Hi,i bought dlink dsl 2750u router , but i am facing problems with my internet as it keeps disconnecting again and again.
And when i restart it,it connects to internet again and then disconnects .
So i was thinking it might not be configured properly.
so please tell me exact configuration for my router .
thanks

Hi,i need exact settings for my router dlink dsl2750u for bsnl broadband,as i am facing connection issues.
my internet keeps on disconnecting so i thought to configure it properly .
Need help with this
thanks


----------



## rakesh_ic (Jan 30, 2014)

did u try searching in google? Try that. There are good number of blogs on how to configure on the same router/modem.

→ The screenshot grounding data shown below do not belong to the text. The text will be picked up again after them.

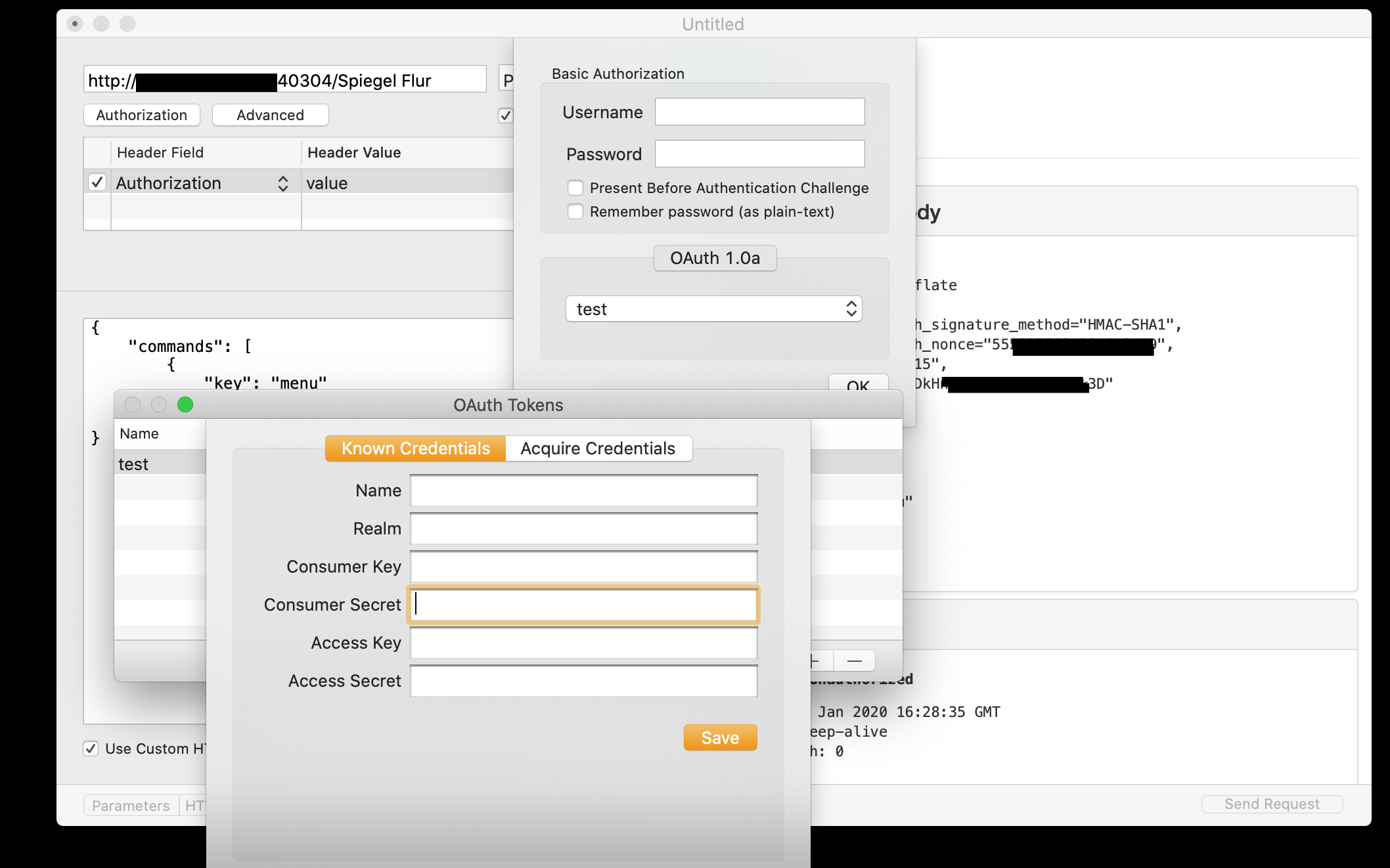Toggle the Use Custom HTTP checkbox
1390x868 pixels.
(91, 749)
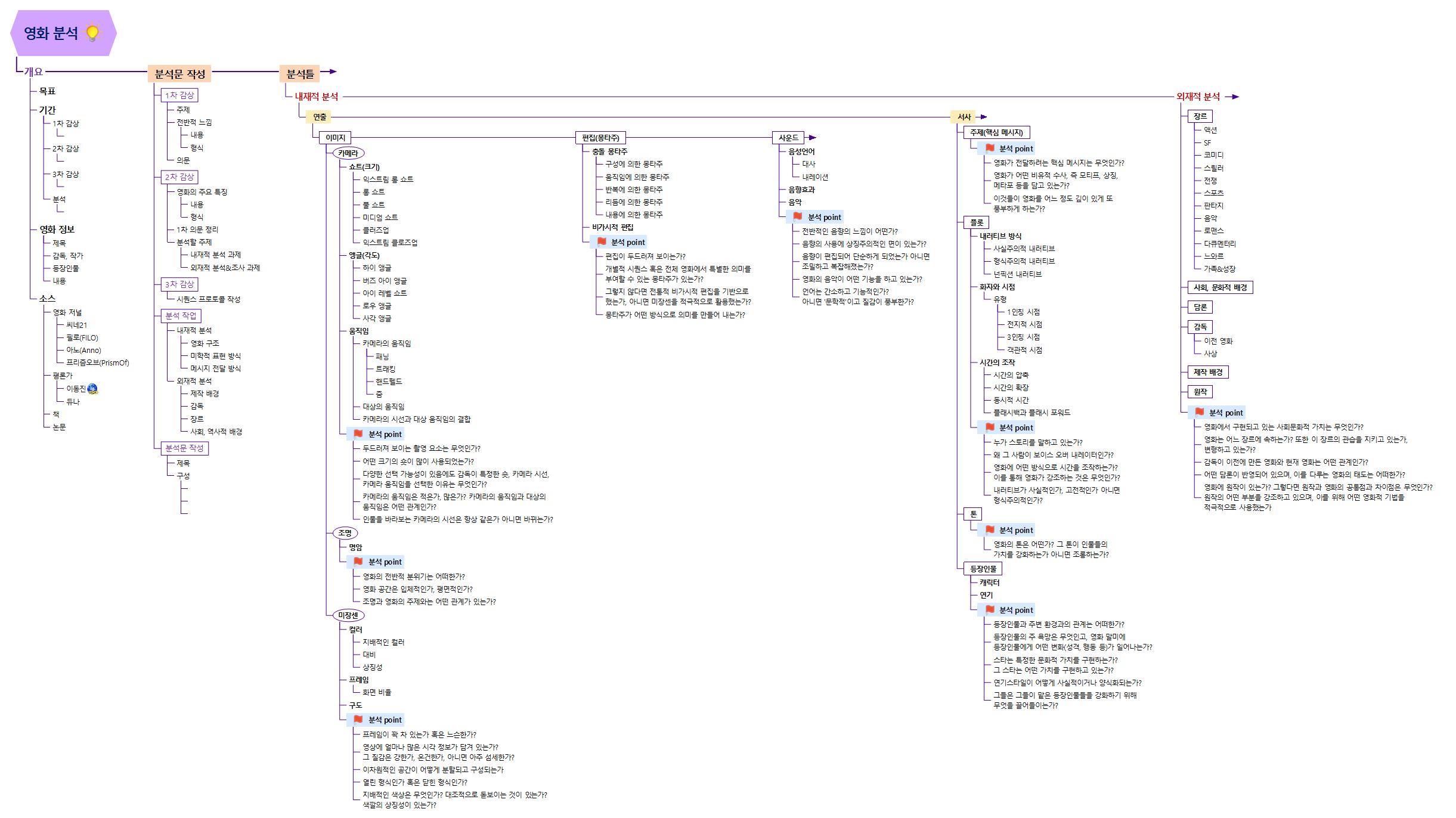Image resolution: width=1456 pixels, height=818 pixels.
Task: Click the arrow next to 외재적 분석
Action: 1234,97
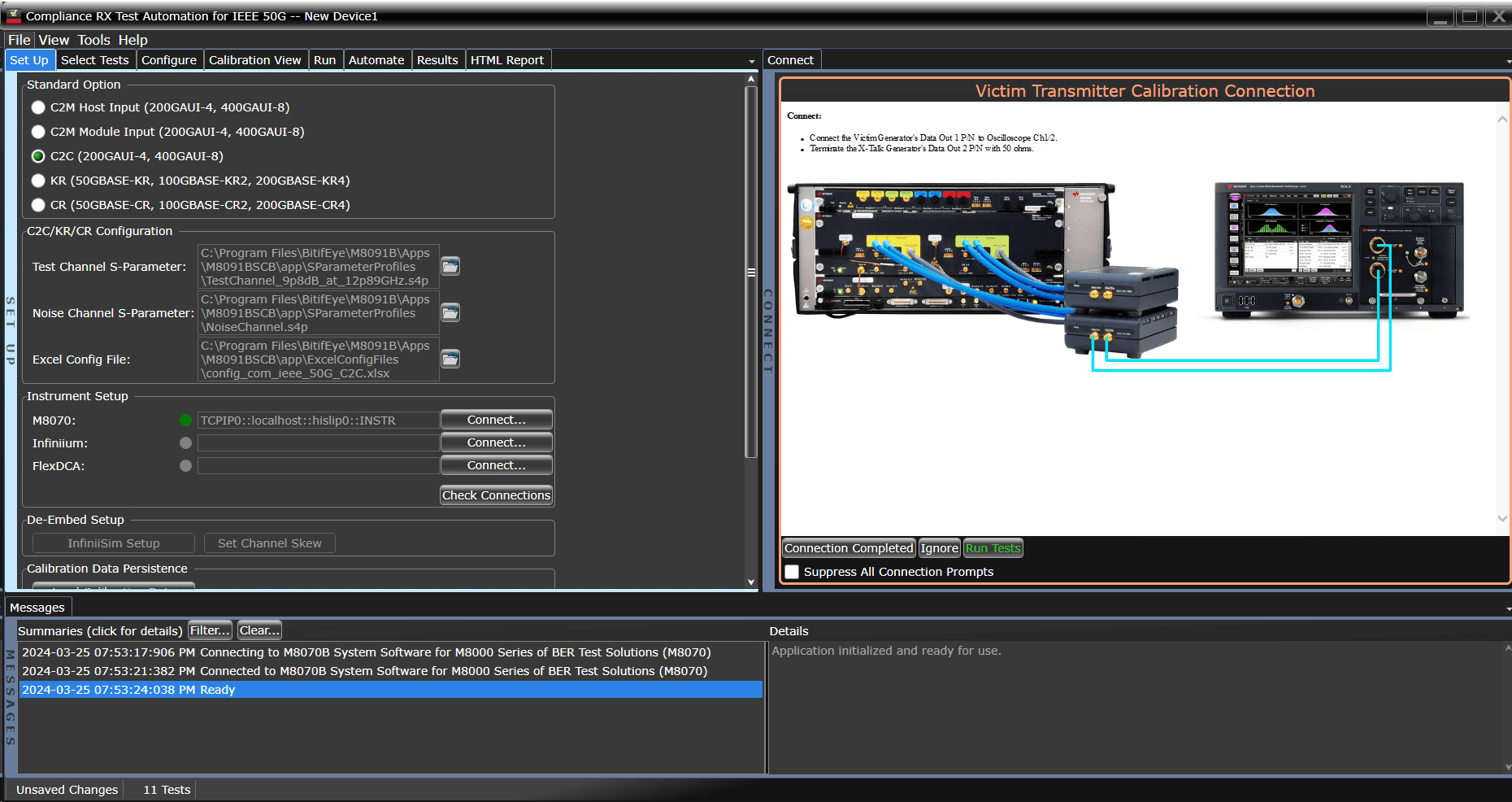1512x802 pixels.
Task: Collapse the SET UP side panel
Action: (11, 325)
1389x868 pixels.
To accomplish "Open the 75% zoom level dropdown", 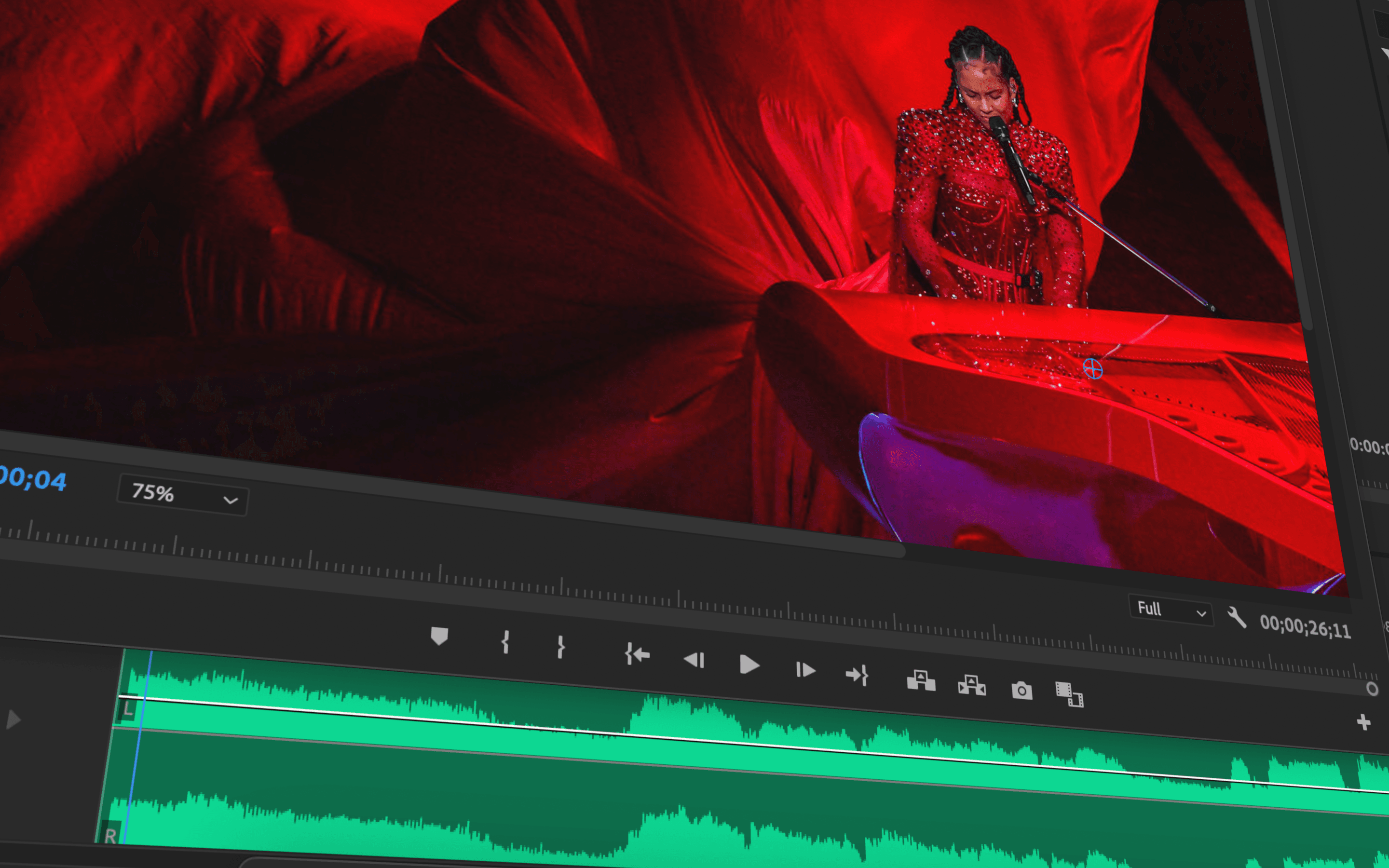I will pyautogui.click(x=182, y=495).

Note:: I had the same modem and BSNL connection couple of years ago and I googled it out.


----------



## whitestar_999 (Jan 30, 2014)

there is no proper configuration.if it is configured correctly it will connect if not then it won't connect,as simple as that.in your modem status/device info/line stats/something similar setting check both snr values are above 15 & both attn values below 50(dlink modem uses 0.1dB scale so divide values by 10 to get standard values).


----------



## zafar khan (Jan 31, 2014)

rakesh_ic said:


> did u try searching in google? Try that. There are good number of blogs on how to configure on the same router/modem.
> 
> Note:: I had the same modem and BSNL connection couple of years ago and I googled it out.



Yes i hv tried to search it on google but no help, didn't find any tutorial for my router .


----------



## samk (Apr 14, 2014)

zafar khan said:


> Yes i hv tried to search it on google but no help, didn't find any tutorial for my router .



I think it's best to ask your ISP to set it up for you.


----------